Async commit can lose a race with process crash. Every 500 ms means 0–500 ms of processed-by-workers-but-not-committed history that will be re-read on restart. Want a smaller window — commit more often; more frequent commits — higher load on the coordinator. Standard tradeoff.

Running it manually

You need several terminals. One for seed (sending records). A second for sequential or pool (processing). A third for lag-watcher (showing the gap).

sh
make topic-create          # 6 partitions (sequential parallelism ceiling = 6)
make seed-fast             # SEED_MESSAGES=100000 SEED_KEYS=32 by default

Then in one terminal:

sh
make run-seq               # work-delay=10ms, one thread → ~100 msg/sec

In another:

sh
make run-lag               # LAG_GROUP=lecture-03-05-sequential by default

After a minute the lag-watcher shows per-partition lag growing linearly, total in the tens of thousands. Stop seq (Ctrl+C), start the pool:

sh
make group-delete-all      # so the pool reads from earliest and doesn't inherit sequential's commits
make seed-fast             # send more if needed
make run-pool              # workers=8 by default

The pool with the same work-delay should give ~800 msg/sec (8 workers × 10ms). Lag-watcher for the pool group:

sh
make run-lag LAG_GROUP=lecture-03-05-pool

Lag first rises (accumulated before startup), then starts falling. If at your settings the seed produces faster than the pool processes — lag still grows, but slower than with sequential.

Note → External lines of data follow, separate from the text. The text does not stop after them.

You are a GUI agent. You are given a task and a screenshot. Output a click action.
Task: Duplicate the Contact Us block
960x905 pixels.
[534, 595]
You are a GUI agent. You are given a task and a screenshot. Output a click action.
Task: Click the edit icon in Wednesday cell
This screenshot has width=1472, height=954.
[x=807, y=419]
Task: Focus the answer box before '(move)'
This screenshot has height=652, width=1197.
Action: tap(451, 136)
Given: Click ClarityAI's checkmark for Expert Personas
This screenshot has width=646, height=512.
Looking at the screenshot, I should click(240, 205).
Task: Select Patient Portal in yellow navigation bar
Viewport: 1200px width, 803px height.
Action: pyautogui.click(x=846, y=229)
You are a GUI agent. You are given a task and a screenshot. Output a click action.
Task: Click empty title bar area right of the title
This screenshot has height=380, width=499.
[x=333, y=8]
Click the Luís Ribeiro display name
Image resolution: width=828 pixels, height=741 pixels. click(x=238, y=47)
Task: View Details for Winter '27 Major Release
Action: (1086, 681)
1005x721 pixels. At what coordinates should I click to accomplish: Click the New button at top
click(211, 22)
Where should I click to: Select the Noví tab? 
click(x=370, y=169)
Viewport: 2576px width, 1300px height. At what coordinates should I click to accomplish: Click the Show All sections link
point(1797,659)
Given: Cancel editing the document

To verify the tracker specifically — set WORKERS=1 on the pool. You get sequential behavior, but through a channel. Lag will be the same. Set WORKERS=16 and WORK_DELAY=50ms — ideally 320 msg/sec, in practice bounded by number of unique keys × CPU; if there are few keys, most workers sit idle.

More experiments

  • Set SEED_KEYS=4 and WORKERS=16. Most workers will be idle — parallelism is bounded by the number of unique keys. On the metric this looks like "total throughput almost the same as sequential, even with 16× more workers."
  • Set SEED_KEYS=1. The pool becomes sequential — all records go to one worker. On the graph — the same line as cmd/sequential.
  • Raise WORK_DELAY=100ms on both. Sequential: 10 msg/sec, pool with 8 workers: 80 msg/sec. The formula is visible: throughput = workers / work-delay, bounded only by key distribution.
  • Start the pool in two copies with the same group lecture-03-05-pool. Rebalance splits partitions between them. Each process runs its own pool of 8 workers. Total parallelism — up to 16 (if there are enough keys).
  • Kill the pool with Ctrl+C mid-run. Restart. Use make group-describe-pool to see committed offsets; they should be strictly below LEO. In the worst case — between committed and LEO are "pending done" offsets — the ones re-read on restart.
  • Change COMMIT_INTERVAL=2s. The loss window on kill grows, but coordinator load drops. On heavily loaded groups commit load is real.

Next

The out-of-order tracker is what Kafka Streams and Flink do under the hood under the name "watermark / barrier." The idea is the same — advance the commit cursor along the lower continuous boundary. In Transactions and EOS this same tracker becomes part of consume-process-produce: the offset commit and the produces participate in a single transaction, and there are no duplicates on restart at all. More expensive, not for every case.

The Consume-process-produce and Retry and DLQ deep dive lessons build on the fact that we separated processing from commit here. With transactions one more step is added — SendOffsetsToTransaction, which atomically ties "processed and written to downstream" to "committed the source offset."

If the pool with per-key sharding stops keeping up — go back to the first option: more partitions. That's fine. The pool is an optimization on top of Kafka partitioning, not a replacement for it.